Ratz

Pues no. No nos cansamos de hablar de ello porque hay que poner cara a la luz a estos abominables sinvergüenzas. Si hace unos días, hablábamos de lo que se habla del Hermanísimo, hoy hablaremos del Santo Padre, ese que nos exije que creamos en aquello en lo que él no cree.

Su hermano, el ex director del coro, el que dejaba durante su tiempo de conductor del mismo que los curillas les metiesen mano a las voces más dulces y monaguillos, dijo que bueno, que reconoce que él también repartió sus buenas ostias pero que no le parecía que fuese algo tan malo… hasta hoy, que empiezan a investigar el caso. Hasta la semana pasada, para él, tenía que ser un correctivo ideal, deduzco. De si sabía o colaboró en las orgías desiguales, ni dice que haya participado ni, aparentemente sabía de ellas.
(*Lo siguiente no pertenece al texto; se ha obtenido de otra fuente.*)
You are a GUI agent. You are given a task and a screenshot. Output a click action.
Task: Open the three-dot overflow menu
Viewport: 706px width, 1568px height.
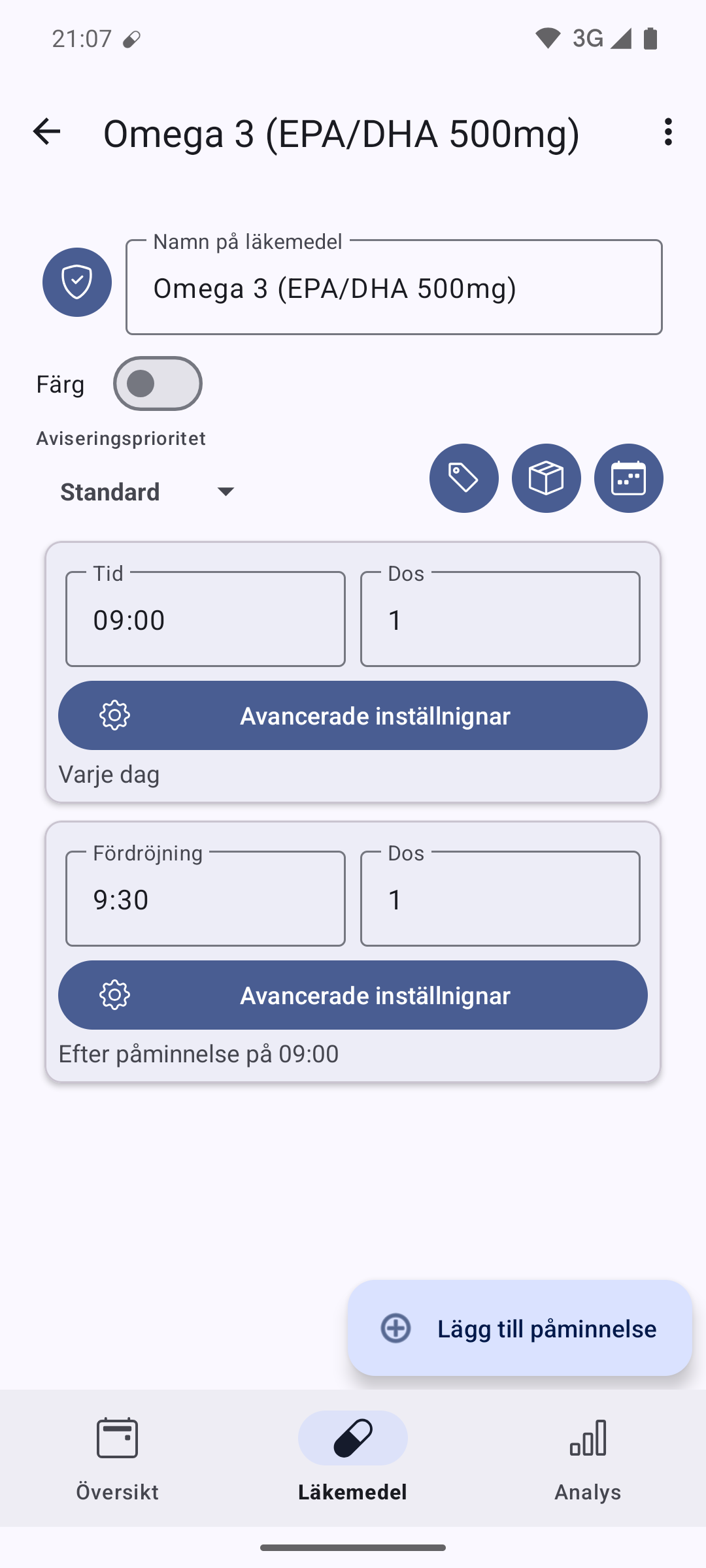[667, 132]
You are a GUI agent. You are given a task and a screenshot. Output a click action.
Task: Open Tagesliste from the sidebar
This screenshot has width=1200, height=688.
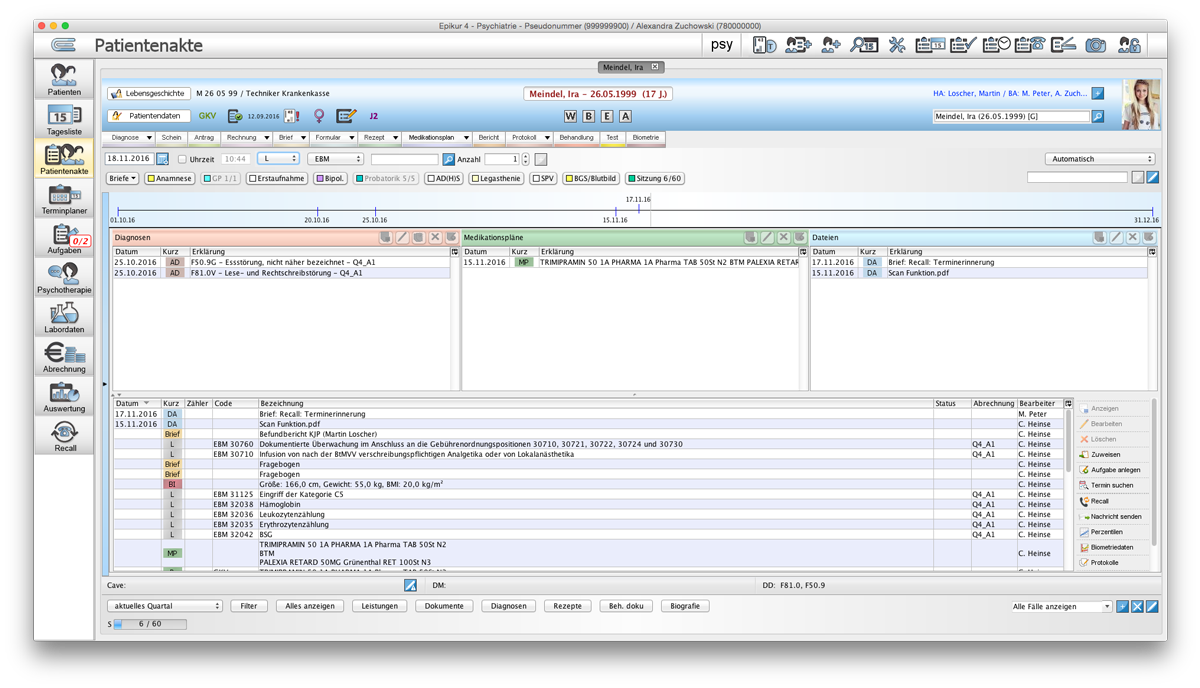tap(64, 120)
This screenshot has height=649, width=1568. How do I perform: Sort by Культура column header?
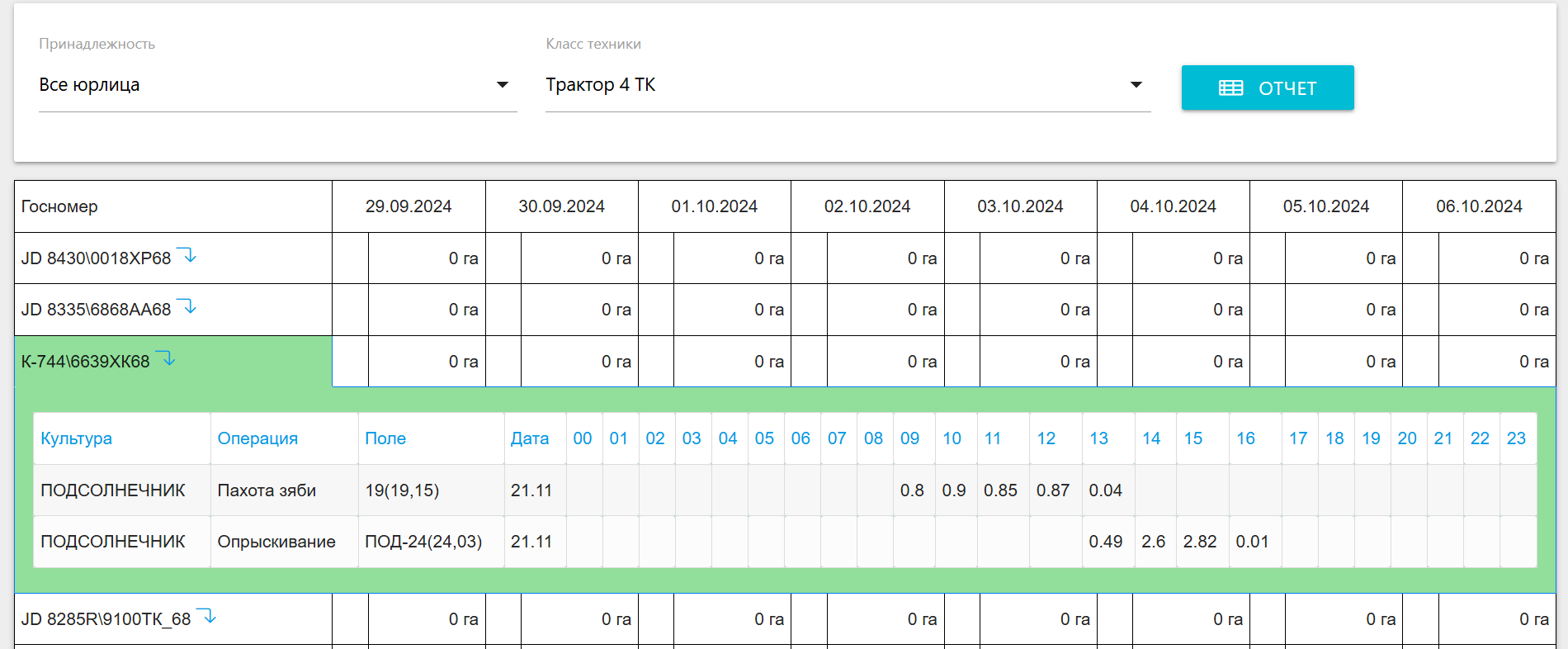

Dejémoslo así hasta ver qué dice la justicia.

Hoy le toca el turno, sin embargo, al dictador romano, el mismísimo Benedicto XVI. Conste que nosotros nos limitamos a hacernos eco de la noticia, no sea que vengan detrás los que suelen venir hablando del ‘acoso del lobby rosa’. Y es que según publica hoy el diario ‘El País’, este Papa, cuando era responsable de los traslados de curas desde Munich entre 1978 y 1981, autorizó, sabiéndolo el traslado de un cura de Essen a Baviera en 1980. El motivo del traslado: El desgraciado había forzado a un niño de 11 años a hacerle una mamada.

El entonces vicario de Munich, Gerhard Gruber, se ha hecho responsable absoluto de la traslación del cabrón, para quitarle el peso de encima a ‘Ratz’, quien está estos días de los nervios, porque tiene dentro de las paredes de San Pedro un follón mayúsculo, intentando dar al Mundo la impresión de que está compungido y avergonzado al máximo con las historias sobre orgías y violaciones múltiples, durante décadas en la Iglesia Católica alemana, más aún sabiendo como se sabe ahora, que la Conferencia Episcopal Alemana asegura que no interferirá en los procesos legales, más les vale.
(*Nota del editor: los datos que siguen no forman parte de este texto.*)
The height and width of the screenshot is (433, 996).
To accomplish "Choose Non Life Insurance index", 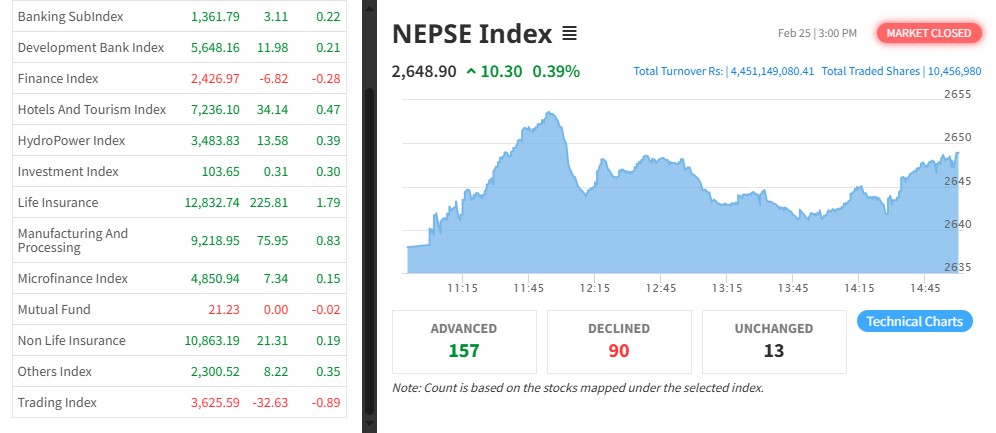I will (x=71, y=341).
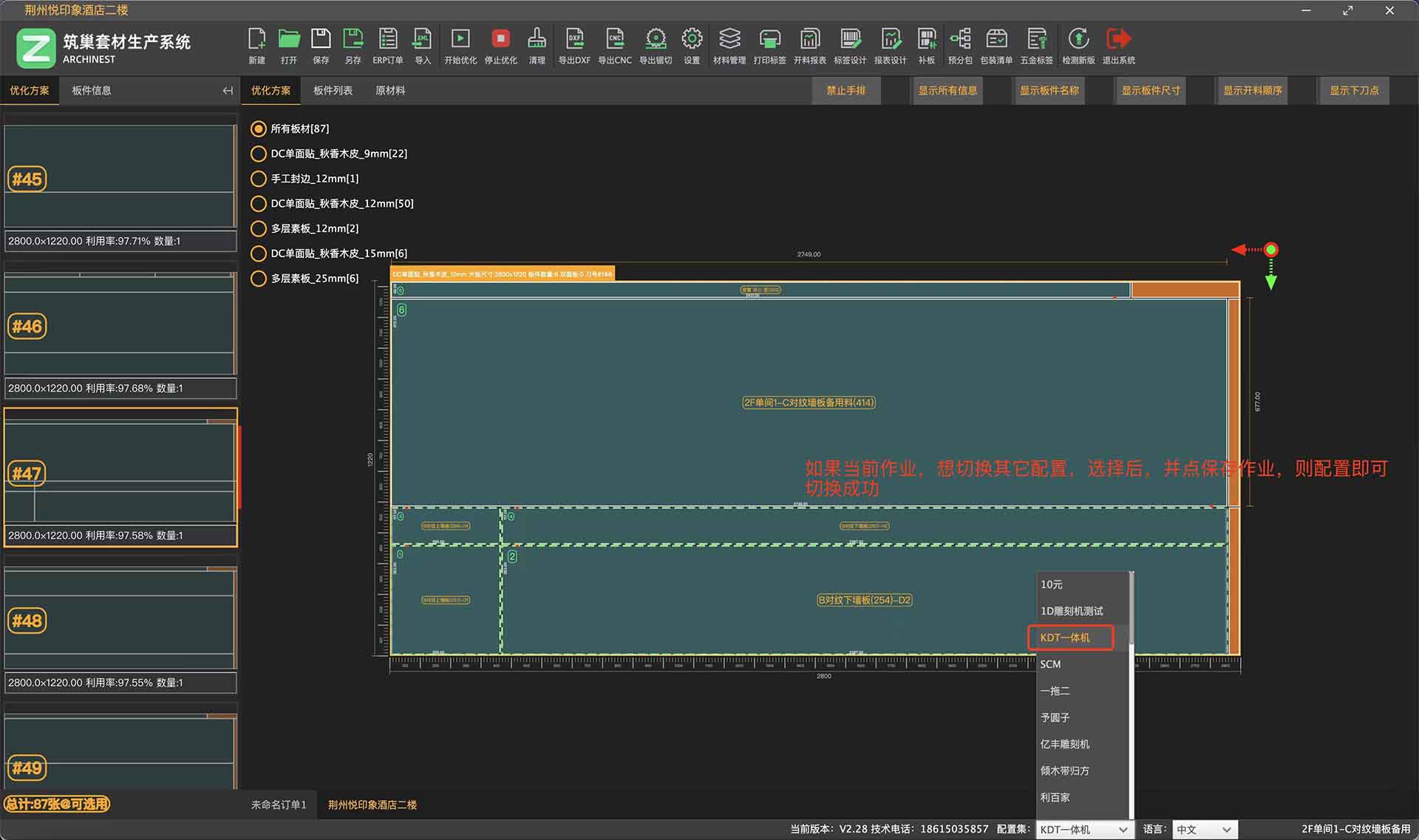Click the 禁止手排 button
Viewport: 1419px width, 840px height.
pos(845,90)
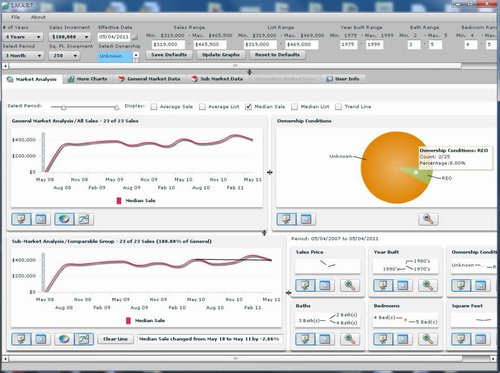Open the File menu

click(x=16, y=17)
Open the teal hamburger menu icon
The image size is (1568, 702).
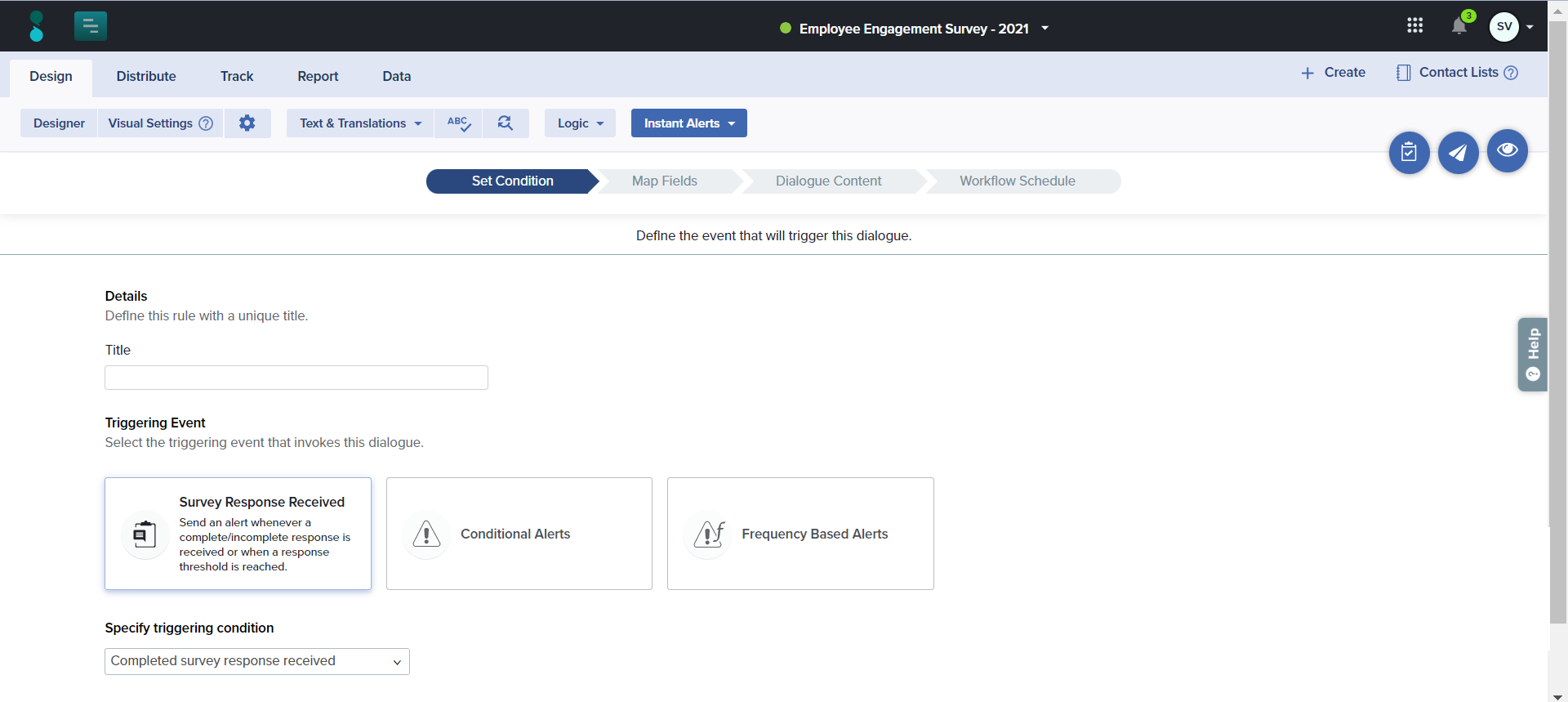pos(91,26)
Si fuesen sorprendentes novedades, entenderíamos el compungimiento de Joseph, pero no hay cura con reaños que no sepa que en la Iglesia se ha follado y se folla mucho, han nacido hijos a mansalva y se han destrozado para siempre vidas de niños, que a veces, por el peso de sus traumas, no llegaron a adultos siquiera.
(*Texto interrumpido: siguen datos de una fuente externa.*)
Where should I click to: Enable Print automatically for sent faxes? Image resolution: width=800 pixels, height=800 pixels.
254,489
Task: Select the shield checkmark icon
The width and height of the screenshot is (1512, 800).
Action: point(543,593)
La presente actitud hipócrita de la Iglesia Católica no se debe tanto al afán del actual General Manager de limpiar de la lacra de la pederastia su corrupta institución, no nos engañemos, sino de intentar poner final a la sangría incesante de dinero y fieles que pierden los tipos, huyendo los primeros por pago bajo mesa, y los segundos, horrorizados por la brutalidad de adoctrinar a niños forzándoles a olisquear lo que esconden sus faldones en la entrepierna.

Dios os coja a todos vosotros, miserables, bien confesados.